- Education: University of Maryland
- Scientific career
- Thesis: Analysis of the origin of water which forms large aufeis fields on the Arctic Slope of Alaska using ground and landsat data (1980)

= Dorothy Hall (scientist) =

Snow and ice scientist

Dorothy K. Hall is a scientific researcher known for her studies on snow and ice, which she studies through a combination of satellite data and direct measurements. She is a fellow of the American Geophysical Union.

== Education and career ==
Hall grew up near Washington, D.C. and was interested in the space program, astronomy, and geology. By high school, she had her pilot's license and was taking photographs from planes. In college, she combined these interests to pursue a degree in geographic sciences at the University of Maryland.

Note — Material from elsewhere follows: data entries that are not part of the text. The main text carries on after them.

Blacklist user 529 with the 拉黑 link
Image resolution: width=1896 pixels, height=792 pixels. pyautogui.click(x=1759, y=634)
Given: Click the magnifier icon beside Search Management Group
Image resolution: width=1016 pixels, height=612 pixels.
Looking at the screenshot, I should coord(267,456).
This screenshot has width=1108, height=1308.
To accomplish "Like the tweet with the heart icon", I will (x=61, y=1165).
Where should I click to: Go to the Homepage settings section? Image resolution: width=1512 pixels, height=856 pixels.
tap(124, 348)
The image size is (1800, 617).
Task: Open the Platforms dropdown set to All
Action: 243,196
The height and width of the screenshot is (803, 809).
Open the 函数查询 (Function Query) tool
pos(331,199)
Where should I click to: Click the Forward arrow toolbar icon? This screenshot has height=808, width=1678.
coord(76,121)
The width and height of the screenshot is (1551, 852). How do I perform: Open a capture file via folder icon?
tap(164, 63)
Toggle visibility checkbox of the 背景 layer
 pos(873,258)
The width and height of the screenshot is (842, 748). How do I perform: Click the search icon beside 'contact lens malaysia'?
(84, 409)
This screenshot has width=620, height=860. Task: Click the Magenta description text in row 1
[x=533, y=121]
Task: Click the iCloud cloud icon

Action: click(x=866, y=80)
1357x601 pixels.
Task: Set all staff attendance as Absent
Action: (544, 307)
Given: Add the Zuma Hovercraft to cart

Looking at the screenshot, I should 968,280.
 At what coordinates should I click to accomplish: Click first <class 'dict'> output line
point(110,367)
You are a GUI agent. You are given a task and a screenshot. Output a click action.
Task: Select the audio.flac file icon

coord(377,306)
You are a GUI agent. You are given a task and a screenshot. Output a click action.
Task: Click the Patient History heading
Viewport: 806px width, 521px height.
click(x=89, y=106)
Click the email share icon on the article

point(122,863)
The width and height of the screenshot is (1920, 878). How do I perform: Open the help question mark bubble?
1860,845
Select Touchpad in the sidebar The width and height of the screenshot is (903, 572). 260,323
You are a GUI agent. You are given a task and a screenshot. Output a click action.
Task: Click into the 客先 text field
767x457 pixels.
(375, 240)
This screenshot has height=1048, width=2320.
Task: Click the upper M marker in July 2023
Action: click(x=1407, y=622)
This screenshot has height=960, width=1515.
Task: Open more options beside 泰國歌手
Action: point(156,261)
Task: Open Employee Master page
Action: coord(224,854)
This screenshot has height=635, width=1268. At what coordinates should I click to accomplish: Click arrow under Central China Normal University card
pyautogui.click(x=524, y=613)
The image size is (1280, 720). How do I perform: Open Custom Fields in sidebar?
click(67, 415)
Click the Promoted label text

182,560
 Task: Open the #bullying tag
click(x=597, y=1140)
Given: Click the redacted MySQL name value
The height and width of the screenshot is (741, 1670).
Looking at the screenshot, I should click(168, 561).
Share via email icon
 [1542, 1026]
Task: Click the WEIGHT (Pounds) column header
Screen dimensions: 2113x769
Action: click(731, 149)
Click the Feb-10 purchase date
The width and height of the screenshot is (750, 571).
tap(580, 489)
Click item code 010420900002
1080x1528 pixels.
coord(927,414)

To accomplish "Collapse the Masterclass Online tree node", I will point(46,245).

Hall also earned her Ph.D. from the University of Maryland where she combined field measurements and satellite data to measure aufeis in Alaska.

Hall was a scientist at the National Aeronautics and Space Agency's (NASA) Goddard Space Flight Center, where she served as a scientist in the hydrology division from 1975 until 2003, with a promotion to Senior Scientist in 1989. Hall worked in the cryospheric sciences laboratory at NASA where she led the Moderate Resolution Imaging Spectroradiometer snow and ice imaging program. After retiring from NASA, Hall spent two years at Michigan State University before taking a visiting scientist position at the University of Maryland.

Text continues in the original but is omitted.